CrunchyBagel / TracePrivately

A privacy-focused app using Apple's soon-to-be-released contact tracing framework.
MIT License
351 stars 27 forks source link

Why base64? #48

Closed dstotijn closed 4 years ago

dstotijn commented 4 years ago

I'm wondering why you chose base64 encoding for downloading keys, e.g. in your OpenAPI spec and in the client code.

When downloading a large set of diagnosis keys, using base64 is not size efficient. Because the length of a DiagnosisKey is 20 bytes (16 bytes for the key, 4 bytes for the ENIntervalNumber), and 20 is not a multiple of 3, the encoded output needs padding added so it's a multiple of 4 (ref). The length of a base64 string for one DiagnosisKey would be 28 bytes (example).

Example of how this affects the size of data transfer:

Encoding 28 MB as a Base64 string would takeceil(28.000.000 / 3) * 4 = 37.333.336 bytes = 37,3 MB to download. That's an increase of 33%. Given a broad user base, this can impact both CDNs, government proxies and individual users with small mobile data plans.

I would suggest changing the content type of the download endpoint to application/octet-stream; e.g. a binarystream. I'm working on a reference server for Apple/Google's framework, which uses this strategy: https://github.com/dstotijn/ct-diag-server

Note: For uploading, it's a non-issue, because the content length will always be small; at most 14 days worth of data per upload, e.g. 20 14 = 280 bytes. Using Base64 encoding would make it: `ceil(20 14 / 3) * 4 = 376 bytes` (slightly more than 33%). But of course this size increase would hardly make a difference.

HendX commented 4 years ago

Thanks. I completely agree with all of this. Initially I wanted to get something up and running quickly without having to deal with binary data in PHP.

[Extracted data entries]

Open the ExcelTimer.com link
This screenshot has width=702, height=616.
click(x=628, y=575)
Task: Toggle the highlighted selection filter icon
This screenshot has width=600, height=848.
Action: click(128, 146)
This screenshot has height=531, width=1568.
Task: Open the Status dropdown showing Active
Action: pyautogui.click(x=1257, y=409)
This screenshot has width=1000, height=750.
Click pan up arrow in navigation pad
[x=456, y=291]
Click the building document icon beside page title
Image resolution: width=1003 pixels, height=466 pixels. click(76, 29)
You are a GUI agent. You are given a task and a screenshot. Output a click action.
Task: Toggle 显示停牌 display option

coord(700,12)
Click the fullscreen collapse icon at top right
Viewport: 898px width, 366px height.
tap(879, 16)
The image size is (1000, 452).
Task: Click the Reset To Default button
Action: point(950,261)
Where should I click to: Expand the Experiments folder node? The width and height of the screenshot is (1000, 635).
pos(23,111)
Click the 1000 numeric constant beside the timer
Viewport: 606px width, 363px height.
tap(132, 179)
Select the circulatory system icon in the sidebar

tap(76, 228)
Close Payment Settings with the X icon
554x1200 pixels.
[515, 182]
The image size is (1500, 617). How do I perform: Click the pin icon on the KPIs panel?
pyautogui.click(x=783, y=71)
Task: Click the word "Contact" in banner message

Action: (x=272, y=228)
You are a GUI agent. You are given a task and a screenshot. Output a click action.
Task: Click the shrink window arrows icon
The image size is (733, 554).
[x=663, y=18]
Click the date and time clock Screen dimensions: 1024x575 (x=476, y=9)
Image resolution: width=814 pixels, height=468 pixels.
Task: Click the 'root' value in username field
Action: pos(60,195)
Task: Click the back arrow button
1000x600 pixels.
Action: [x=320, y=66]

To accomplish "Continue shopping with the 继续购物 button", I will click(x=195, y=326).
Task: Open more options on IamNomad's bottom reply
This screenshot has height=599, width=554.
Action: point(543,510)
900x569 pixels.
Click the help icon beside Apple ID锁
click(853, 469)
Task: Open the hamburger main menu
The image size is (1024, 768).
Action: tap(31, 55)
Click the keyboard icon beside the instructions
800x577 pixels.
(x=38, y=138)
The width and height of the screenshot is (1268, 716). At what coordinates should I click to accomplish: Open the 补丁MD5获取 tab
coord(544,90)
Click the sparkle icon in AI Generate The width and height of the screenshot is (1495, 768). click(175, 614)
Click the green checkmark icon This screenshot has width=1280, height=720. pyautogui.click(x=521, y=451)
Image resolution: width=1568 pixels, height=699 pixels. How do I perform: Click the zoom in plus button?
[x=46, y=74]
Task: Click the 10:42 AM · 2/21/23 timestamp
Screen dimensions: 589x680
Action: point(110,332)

**Tasks and exercises:**
(1) In the base64 encoding discussion, how many bytes long is a DiagnosisKey?
(2) Pick up the base64 encoding discussion where it stops and write the next part.

**Task responses:**
(1) 20 bytes: 16 for the key and 4 for the ENIntervalNumber.

(2)
I’ll try and add this option today. I’ll leave the existing one there and let the client choose using headers.

HendX commented 4 years ago

I've made a reference to your implementation here:

https://github.com/CrunchyBagel/TracePrivately/blob/master/KeyServer/README.md

I intend to add support for your API also, which I think helps both of us.

HendX commented 4 years ago

@dstotijn Do you have documentation on how to setup your server? I don't know Docker and not really sure where to start.

Or alternatively if you have an instance running I could use to test my implementation?

HendX commented 4 years ago

Initial binary implementation here:

https://github.com/CrunchyBagel/TracePrivately/tree/feat/msgpack

This format allows the associated data to easily be returned also.

dstotijn commented 4 years ago

@HendX Great! I'll have a look tonight (CEST).

About running ct-diag-server: It should be as simple as installing Docker, then running docker-compose up in a terminal from the root directory of the repository. But I'll fire up an instance of the server on a VPS tonight as well.

dstotijn commented 4 years ago

Or alternatively if you have an instance running I could use to test my implementation?

You can use this dummy server: https://ct-diag-server.v0x.nl If you install Go, you can run this example client code to list keys in the database:

go run github.com/dstotijn/ct-diag-server/examples/client -baseURL https://ct-diag-server.v0x.nl

To show usage for the example client (e.g. for options for uploading):

go run github.com/dstotijn/ct-diag-server/examples/client -h
HendX commented 4 years ago

Thanks @dstotijn - getting around to trying this an ensuring compatibility! The code has now been updating to support binary data so this will make it easier.

HendX commented 4 years ago

I've now merged PR #53 into head, meaning the app now supports an extensible format for dealing with large numbers of keys in binary format.

I'm going to close this issue now as it address the primary issue.